It is an extraordinary story with almost too much history—the simultaneous and coordinated uprising of the Dutch East Asian and New Holland Communist parties in 1945, for example—and all the more extraordinary when one realises that it almost never happened. Had Dirk den Hartog landed a little further north than the verdant city on the banks of the southern Zwartzwaan River he would have encountered desert, and the Dutch might never have become interested in the place. Had the unassertive Baudin not died en voyage his more feisty deputy might never have sunk Flinders’ fleet and through sheer force of will established a town at Esperance. Mont Gambier that half-million strong Babylonian mix of German, Dutch, English and French, its bizarre creole and its hybrid cuisine would be unknown to us. Neither Gersheke nor Cabreu-Smith would have won their Nobel Prizes for Literature, Freud would never have settled here, Matisse’s Esperance series would not exist, there would be no Wiedner, Morgenstein or Guillame’s apassionata—writers borne of trilinguality, of a new Europe on an old continent. It may have been the colony of a single power.

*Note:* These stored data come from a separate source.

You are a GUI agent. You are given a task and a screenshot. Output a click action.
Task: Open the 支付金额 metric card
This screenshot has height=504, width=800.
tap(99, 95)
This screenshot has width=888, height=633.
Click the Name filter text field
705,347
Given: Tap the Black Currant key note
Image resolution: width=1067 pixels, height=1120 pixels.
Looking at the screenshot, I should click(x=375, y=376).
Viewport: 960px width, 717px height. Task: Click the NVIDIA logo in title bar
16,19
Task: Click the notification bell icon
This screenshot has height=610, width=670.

But that of course is impossible to imagine.

Guy Rundle is co-editor of Arena Magazine

La Perouse

The question what if is not just hypothetical, but came close to being actual. The French captain La Perouse who set sail with an expedition to colonise Australia was confronted with an option at the beginning of his voyage. A young officer called Napoleon offered his services. La Perouse had the perspicacity to decline his service and set out, arriving at Botany Bay just days after Captain Phillip. His stay on the shores was brief enough to have a suburb named after him.

What if he had actually accepted the young Napoleon? No doubt we would all be speaking French, our wine and cheese industry would have blossomed a century earlier, all the roads would be straight, and Alice Springs would have been our capital.

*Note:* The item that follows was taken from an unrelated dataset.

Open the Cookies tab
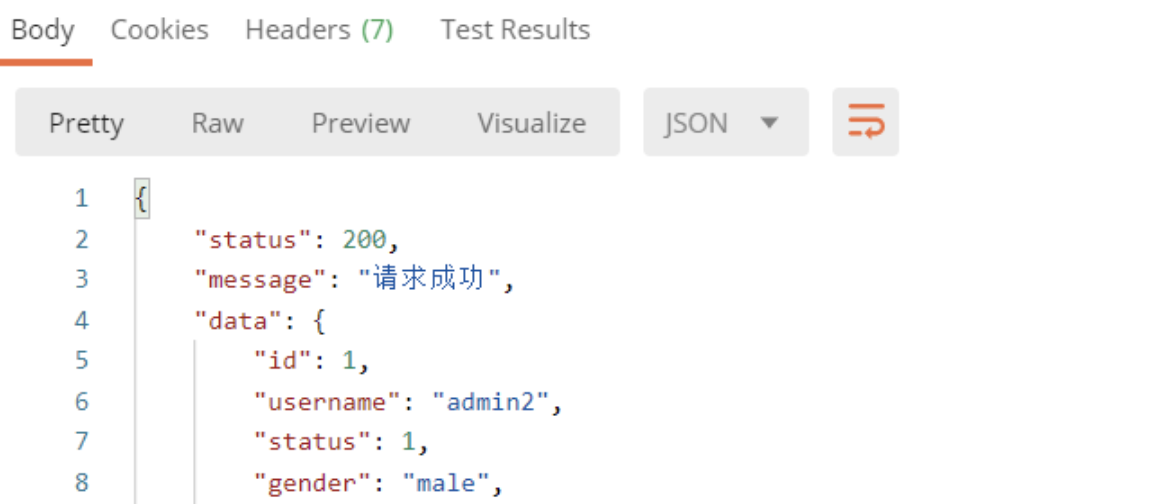1168x504 pixels. [x=159, y=30]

Nikos Papastergiadis lectures at the Australian Centre, University of Melbourne

Briefing Note for President Bush’s Visit to Australia, May 2003

After their crushing victory at Waterloo, France annexed New South Wales, renamed Nouvelle Bretagne du Sud, to provide a penal colony for the large number of British dissidents opposed to the new kingdom of Normandy et les Anglo-Saxones, ruled by Napoleon’s cousin, the Princesse de Londres. The former British settlement of Sydney was renamed Bonaparteville, and in the late nineteenth century its old streets were largely replaced by several major boulevards opening onto a large square on the harbour. You will be greeted outside a replica of the Paris Opera House, built as a symbol of the dominance of French language and culture in Nouvelle Bretagne.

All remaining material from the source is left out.